• **Task details**
Return every line of the material below that contains the word "with", copying each line in full. Case counts.

▼

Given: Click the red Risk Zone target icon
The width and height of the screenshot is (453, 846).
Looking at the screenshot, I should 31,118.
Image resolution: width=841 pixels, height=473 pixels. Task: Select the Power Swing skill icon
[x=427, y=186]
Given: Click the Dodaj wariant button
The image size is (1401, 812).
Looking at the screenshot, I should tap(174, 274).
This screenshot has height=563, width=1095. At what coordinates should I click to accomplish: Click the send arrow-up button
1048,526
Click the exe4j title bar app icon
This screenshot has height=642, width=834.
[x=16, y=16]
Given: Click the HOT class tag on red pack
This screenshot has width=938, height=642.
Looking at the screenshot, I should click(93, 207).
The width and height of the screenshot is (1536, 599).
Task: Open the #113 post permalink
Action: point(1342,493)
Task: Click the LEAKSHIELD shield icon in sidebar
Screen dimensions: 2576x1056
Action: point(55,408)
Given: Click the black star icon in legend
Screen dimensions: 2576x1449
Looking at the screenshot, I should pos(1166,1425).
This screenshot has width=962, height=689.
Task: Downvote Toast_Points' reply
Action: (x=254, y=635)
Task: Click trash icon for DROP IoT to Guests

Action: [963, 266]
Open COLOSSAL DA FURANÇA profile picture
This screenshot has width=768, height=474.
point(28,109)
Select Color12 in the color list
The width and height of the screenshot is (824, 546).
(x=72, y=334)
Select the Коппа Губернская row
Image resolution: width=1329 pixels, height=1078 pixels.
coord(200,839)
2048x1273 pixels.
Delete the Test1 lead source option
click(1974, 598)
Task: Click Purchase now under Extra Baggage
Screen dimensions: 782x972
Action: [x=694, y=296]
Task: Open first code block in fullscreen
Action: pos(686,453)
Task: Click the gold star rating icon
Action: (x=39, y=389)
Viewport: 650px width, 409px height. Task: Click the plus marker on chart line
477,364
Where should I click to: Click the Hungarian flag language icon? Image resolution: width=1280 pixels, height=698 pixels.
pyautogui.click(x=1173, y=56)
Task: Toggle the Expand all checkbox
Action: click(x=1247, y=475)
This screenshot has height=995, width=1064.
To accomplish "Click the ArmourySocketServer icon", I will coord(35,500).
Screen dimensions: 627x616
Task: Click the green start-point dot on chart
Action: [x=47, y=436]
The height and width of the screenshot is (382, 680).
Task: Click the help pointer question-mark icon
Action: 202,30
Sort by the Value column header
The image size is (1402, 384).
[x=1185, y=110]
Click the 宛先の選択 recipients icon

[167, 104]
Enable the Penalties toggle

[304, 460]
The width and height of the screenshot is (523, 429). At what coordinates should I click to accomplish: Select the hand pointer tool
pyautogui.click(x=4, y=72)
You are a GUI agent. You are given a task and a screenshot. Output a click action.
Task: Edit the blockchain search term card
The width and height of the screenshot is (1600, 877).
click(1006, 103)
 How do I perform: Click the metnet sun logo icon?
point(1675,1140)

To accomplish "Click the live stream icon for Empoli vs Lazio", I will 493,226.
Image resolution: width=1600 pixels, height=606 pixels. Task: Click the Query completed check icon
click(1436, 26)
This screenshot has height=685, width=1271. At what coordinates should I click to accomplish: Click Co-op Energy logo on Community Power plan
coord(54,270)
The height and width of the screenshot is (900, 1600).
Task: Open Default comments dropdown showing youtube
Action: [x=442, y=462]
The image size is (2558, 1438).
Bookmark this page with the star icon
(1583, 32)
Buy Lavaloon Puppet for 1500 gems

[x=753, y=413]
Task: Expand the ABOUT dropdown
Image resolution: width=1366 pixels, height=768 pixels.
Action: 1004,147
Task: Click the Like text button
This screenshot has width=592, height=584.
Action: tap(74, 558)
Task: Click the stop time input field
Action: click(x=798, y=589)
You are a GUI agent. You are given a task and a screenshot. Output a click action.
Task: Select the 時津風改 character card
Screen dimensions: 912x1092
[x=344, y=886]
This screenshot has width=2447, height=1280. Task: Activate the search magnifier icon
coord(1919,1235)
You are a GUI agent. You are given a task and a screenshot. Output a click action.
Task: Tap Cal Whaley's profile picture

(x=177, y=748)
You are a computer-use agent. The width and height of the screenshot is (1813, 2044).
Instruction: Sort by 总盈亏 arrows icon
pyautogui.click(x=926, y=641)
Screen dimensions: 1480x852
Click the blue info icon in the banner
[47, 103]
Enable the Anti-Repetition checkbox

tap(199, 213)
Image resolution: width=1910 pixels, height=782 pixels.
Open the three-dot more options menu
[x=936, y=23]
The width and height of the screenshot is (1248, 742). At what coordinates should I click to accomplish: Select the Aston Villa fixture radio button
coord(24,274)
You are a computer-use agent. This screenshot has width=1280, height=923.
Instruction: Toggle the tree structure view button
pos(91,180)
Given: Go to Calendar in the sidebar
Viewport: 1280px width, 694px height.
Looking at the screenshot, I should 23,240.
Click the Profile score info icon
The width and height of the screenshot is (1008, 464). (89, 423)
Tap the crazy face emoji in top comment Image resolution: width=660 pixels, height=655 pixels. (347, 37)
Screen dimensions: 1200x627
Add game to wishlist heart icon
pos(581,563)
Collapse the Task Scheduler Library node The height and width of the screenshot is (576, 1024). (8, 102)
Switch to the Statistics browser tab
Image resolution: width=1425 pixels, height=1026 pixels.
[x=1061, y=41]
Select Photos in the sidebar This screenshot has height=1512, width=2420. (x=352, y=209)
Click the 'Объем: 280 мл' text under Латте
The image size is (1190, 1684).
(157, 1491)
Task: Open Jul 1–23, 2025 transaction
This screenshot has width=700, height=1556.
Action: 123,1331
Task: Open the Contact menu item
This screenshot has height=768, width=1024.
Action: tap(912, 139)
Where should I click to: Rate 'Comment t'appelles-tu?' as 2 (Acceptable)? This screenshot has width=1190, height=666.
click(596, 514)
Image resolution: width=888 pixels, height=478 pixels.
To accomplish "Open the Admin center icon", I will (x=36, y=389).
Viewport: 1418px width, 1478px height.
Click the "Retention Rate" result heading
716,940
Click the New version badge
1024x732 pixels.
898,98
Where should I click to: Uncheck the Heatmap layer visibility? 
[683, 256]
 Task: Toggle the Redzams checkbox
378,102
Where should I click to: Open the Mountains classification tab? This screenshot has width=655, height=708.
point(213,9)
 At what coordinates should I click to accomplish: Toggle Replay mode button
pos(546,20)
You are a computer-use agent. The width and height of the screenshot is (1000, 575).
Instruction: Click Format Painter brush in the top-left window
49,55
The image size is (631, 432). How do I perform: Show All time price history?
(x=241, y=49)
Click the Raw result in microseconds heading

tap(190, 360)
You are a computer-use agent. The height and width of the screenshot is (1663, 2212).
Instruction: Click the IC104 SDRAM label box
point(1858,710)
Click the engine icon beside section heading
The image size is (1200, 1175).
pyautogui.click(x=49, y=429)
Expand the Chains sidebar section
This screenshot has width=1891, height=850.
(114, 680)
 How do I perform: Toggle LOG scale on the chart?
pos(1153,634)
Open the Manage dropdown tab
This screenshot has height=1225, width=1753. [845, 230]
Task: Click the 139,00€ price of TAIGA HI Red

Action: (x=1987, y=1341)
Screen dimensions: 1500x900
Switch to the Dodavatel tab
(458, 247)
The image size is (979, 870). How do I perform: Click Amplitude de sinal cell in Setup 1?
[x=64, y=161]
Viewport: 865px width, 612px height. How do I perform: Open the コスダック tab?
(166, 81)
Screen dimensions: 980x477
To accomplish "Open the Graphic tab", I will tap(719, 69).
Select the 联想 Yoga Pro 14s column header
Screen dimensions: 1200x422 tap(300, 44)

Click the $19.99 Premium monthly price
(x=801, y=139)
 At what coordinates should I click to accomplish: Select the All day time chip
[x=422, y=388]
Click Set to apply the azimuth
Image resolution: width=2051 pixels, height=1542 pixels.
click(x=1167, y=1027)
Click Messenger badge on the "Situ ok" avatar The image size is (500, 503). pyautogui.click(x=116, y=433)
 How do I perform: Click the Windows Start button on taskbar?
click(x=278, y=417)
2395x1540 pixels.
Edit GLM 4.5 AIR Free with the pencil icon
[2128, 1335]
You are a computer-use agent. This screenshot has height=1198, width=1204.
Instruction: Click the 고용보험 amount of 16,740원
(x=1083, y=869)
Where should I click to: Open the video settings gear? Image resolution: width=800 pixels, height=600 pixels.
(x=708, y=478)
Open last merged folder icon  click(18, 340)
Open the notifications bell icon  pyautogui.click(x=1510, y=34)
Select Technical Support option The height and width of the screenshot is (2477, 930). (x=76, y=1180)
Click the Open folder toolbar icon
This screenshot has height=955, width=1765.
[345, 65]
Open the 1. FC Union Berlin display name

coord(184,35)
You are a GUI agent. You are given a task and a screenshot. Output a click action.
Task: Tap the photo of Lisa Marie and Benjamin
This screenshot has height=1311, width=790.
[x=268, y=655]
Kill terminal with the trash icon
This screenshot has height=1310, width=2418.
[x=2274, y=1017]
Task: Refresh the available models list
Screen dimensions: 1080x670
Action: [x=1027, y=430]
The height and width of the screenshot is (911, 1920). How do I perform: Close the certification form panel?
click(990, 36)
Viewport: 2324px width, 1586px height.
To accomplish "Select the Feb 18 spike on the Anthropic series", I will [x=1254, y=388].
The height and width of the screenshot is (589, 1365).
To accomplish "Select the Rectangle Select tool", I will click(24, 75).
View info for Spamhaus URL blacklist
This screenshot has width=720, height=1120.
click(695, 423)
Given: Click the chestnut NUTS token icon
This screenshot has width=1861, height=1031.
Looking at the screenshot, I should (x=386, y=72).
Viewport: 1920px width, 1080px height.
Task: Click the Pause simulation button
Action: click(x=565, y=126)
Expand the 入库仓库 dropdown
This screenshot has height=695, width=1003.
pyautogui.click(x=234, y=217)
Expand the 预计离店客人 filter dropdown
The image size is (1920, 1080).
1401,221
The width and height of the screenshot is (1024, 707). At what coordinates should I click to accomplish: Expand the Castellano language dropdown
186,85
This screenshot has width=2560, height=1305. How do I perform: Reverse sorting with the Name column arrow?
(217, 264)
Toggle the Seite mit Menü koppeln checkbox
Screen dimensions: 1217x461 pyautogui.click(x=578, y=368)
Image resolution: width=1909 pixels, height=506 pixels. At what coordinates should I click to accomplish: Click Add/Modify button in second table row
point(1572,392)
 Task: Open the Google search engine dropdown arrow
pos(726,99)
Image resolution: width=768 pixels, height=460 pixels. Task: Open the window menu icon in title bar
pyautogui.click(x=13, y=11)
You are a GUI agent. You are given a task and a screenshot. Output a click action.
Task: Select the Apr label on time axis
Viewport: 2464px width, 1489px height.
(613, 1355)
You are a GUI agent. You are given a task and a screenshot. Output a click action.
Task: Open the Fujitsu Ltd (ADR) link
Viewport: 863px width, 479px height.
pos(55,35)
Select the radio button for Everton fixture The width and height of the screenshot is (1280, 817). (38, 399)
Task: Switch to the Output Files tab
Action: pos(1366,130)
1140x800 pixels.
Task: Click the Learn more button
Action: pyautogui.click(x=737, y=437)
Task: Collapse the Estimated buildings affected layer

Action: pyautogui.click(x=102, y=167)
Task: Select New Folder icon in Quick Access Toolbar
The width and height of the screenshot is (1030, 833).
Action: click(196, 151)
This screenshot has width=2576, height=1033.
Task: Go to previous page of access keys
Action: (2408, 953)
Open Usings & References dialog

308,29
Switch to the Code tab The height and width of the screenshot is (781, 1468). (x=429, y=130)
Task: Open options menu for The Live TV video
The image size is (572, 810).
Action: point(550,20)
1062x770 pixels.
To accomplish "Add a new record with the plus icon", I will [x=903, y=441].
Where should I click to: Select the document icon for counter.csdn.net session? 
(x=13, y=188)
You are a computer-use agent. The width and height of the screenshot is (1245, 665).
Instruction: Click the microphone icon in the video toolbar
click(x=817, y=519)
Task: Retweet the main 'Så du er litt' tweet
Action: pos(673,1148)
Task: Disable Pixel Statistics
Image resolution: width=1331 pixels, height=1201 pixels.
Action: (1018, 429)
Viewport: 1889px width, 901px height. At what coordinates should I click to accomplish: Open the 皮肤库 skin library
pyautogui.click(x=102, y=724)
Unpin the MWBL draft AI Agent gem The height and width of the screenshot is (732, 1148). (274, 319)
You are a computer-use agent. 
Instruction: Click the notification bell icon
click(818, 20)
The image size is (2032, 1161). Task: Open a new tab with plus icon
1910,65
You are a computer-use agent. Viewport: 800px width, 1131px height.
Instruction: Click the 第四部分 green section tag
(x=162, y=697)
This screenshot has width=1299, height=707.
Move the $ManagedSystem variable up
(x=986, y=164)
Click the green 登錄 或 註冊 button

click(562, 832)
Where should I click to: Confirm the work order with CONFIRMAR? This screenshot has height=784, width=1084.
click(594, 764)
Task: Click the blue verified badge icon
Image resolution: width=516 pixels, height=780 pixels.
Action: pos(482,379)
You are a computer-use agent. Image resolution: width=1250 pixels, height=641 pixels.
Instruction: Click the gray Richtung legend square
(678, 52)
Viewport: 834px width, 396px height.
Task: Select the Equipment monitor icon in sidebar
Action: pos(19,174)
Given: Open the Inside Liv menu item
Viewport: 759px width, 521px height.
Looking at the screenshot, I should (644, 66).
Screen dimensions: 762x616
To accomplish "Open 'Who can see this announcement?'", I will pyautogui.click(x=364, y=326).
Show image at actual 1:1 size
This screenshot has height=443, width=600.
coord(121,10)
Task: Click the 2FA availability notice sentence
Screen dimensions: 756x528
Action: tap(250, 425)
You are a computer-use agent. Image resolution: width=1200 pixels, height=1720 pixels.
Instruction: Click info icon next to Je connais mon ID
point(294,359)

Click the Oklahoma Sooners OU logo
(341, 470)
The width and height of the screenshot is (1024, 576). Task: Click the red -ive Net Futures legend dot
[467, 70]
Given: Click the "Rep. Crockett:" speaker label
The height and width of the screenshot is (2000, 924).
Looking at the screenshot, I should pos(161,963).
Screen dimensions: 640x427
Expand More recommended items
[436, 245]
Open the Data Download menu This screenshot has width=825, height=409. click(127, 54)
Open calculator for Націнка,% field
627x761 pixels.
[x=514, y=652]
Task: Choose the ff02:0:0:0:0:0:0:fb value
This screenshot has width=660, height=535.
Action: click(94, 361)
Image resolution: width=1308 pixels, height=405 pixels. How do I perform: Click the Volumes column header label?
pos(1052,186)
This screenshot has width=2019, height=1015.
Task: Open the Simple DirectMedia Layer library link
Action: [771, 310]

▲

• **Response**
Bookmark this page with the star icon
Edit GLM 4.5 AIR Free with the pencil icon
Kill terminal with the trash icon
This screenshot has width=2560, height=1305. How do I perform: Reverse sorting with the Name column arrow?
To accomplish "Add a new record with the plus icon", I will [x=903, y=441].
The image size is (2032, 1161). Task: Open a new tab with plus icon
Where should I click to: Confirm the work order with CONFIRMAR? This screenshot has height=784, width=1084.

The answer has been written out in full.